I have a problem here, that should be solved by using only pure C.
I have very big text file, with dozens of millions of words, one word per line. I need to find top 10 most common words in that file. There is some restrictions: usage of only C's standard library and usage of less that 1 Kb of memory.
It is guaranteed that any 10 words in that file is short enough to fit into said memory limit and there will be enough memory to some other variables such as counters etc.
The only solution I come with is to use another text file as additional memory and buffer. But it seems to be bad and slow way to real with that problem.
Is there any better solution?
CodePudding user response:
You can first sort this file (it is possible with limited memory, but will require disk IO of course - see How do I sort very large files as starter).
Then you will be able to read sorted file line by line and calculate frequency of each word one by one - store them, after 10 words - if frequency is higher then all stored in your array - add it to internal array and remove least occurred one, thus you will keep only 10 most frequent words in memory during this stage.

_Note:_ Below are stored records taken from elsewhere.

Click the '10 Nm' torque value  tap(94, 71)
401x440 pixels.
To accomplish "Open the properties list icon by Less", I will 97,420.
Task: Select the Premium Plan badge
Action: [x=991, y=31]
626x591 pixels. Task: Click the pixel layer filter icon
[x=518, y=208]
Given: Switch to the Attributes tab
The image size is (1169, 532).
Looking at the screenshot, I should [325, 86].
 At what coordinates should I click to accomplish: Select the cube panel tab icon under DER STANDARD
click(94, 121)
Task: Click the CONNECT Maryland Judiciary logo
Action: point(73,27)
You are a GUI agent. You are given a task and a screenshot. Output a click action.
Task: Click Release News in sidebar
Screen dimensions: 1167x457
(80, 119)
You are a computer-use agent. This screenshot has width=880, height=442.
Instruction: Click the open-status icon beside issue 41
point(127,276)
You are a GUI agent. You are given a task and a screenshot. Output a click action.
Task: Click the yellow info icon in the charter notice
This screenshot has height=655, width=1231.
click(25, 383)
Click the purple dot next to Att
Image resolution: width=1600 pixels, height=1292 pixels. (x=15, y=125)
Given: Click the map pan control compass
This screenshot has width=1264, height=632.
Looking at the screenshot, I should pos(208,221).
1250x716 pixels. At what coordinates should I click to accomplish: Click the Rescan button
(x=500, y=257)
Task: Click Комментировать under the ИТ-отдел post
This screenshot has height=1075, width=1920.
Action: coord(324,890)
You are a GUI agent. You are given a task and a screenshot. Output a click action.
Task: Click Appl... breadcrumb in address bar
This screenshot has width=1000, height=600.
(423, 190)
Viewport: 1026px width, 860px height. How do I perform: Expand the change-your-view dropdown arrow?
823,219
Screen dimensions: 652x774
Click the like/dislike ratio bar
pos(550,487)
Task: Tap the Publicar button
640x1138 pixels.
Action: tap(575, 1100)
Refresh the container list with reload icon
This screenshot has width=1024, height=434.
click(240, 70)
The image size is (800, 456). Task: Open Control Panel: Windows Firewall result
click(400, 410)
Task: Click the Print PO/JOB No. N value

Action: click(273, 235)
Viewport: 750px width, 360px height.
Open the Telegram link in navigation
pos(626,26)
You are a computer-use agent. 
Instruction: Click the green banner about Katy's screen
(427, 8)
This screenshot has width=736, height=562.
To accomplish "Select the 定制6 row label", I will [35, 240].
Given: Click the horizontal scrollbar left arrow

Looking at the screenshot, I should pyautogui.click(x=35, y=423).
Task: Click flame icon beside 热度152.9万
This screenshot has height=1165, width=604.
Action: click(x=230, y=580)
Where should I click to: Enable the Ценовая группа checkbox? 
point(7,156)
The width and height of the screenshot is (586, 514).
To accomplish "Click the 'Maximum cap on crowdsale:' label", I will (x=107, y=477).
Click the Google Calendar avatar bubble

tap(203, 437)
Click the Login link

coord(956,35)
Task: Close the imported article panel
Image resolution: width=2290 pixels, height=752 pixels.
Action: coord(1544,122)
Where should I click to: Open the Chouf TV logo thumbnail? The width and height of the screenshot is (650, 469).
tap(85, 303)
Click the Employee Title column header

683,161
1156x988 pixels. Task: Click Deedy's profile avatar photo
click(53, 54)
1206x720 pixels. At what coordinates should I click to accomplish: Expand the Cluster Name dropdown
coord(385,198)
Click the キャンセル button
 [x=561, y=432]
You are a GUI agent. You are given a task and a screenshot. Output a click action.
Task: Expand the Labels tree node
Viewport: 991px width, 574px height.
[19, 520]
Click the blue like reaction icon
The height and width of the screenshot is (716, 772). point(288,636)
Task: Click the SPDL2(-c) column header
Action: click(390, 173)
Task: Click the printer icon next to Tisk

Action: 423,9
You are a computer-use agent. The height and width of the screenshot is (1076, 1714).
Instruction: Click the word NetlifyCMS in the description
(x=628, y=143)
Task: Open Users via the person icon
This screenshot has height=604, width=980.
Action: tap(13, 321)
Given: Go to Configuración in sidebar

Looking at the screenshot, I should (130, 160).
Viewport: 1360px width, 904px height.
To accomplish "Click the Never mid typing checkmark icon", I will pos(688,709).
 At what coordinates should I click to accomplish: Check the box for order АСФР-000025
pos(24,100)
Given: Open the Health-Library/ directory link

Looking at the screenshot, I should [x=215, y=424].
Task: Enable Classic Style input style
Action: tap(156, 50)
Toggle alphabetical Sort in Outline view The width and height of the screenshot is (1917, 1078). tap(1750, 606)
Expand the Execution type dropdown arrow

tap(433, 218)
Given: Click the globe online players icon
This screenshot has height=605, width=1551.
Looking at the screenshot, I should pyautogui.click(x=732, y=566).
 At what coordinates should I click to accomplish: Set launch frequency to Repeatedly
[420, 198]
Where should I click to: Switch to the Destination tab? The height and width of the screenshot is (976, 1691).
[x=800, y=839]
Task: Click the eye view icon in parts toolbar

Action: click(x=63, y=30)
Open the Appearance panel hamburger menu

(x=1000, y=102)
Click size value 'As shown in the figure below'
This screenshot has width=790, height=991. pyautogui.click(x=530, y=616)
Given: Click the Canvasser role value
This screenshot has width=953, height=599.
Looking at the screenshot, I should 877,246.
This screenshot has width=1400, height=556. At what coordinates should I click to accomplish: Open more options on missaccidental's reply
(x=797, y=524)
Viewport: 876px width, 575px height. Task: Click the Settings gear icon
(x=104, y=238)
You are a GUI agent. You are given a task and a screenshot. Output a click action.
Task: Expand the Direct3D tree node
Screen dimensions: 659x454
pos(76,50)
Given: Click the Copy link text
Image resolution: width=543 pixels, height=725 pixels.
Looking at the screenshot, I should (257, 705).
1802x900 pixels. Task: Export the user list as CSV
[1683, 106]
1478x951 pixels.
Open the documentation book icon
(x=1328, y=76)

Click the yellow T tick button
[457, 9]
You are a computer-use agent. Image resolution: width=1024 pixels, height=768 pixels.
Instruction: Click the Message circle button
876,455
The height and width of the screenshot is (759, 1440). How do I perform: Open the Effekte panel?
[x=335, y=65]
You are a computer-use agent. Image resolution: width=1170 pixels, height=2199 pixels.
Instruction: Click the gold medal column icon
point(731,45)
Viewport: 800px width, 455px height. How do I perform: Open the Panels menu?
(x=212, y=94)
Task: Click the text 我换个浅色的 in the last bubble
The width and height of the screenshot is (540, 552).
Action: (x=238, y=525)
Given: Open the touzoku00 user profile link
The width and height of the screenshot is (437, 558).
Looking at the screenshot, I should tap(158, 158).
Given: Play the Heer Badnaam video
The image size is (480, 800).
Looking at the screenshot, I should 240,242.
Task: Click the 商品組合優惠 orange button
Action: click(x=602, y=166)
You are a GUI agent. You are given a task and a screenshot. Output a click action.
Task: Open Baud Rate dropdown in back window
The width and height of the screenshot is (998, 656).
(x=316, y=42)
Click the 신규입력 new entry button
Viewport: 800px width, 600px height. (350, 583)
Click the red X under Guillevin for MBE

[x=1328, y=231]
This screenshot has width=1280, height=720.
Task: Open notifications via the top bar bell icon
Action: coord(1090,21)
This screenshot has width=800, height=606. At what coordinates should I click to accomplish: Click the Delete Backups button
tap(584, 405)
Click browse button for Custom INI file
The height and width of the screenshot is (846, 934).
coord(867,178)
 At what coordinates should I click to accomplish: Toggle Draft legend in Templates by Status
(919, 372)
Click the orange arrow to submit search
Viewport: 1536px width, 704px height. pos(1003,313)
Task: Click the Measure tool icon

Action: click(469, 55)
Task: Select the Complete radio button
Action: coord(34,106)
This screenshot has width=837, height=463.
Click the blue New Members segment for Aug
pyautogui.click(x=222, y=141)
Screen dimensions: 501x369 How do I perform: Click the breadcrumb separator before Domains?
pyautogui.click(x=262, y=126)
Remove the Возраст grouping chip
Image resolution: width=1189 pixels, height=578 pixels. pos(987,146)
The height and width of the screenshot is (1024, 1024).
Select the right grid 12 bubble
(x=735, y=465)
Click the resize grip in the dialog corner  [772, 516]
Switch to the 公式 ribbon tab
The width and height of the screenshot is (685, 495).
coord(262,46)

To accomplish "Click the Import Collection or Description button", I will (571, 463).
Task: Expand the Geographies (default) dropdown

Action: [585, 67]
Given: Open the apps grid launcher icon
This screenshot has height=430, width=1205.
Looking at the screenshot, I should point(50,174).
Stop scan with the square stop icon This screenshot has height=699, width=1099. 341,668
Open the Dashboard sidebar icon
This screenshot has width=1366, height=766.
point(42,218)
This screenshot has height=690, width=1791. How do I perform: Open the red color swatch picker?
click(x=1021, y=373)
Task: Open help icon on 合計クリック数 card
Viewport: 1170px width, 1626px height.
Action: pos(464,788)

As @John Bollinger mentioned - if your requirment is to print all top 10 words, if for example - all words from files have the same frequency, i.e. they all are "top", then this approach will not work, you need to calculate frequency for each word, store in file, sort it and then print top 10 including all words with the same frequency as 10th one.
CodePudding user response:
If you can create a new file however big, you can create a simple disk-based tree database holding each word and its frequency so far. This will cost you O(log n) each time, with n from 1 to N words, plus the final scan of the whole N-sized tree, which adds up to O(N log N).
If you cannot create a new file, you'll need to perform a in-place sorting of the whole file, which will cost about O(N2). I think actually O((N/k)2) with k the average number of words you can keep in memory for the simplest bubble-sort. At that point you can rescan the file one final time, and after each run of any word you'll know whether this word can enter your top ten, and at which position. So you need to fit just twelve words in memory (the top ten, the current word, and the word just read from the file). 1K should be enough.
So, the auxiliary file is actually the fastest option.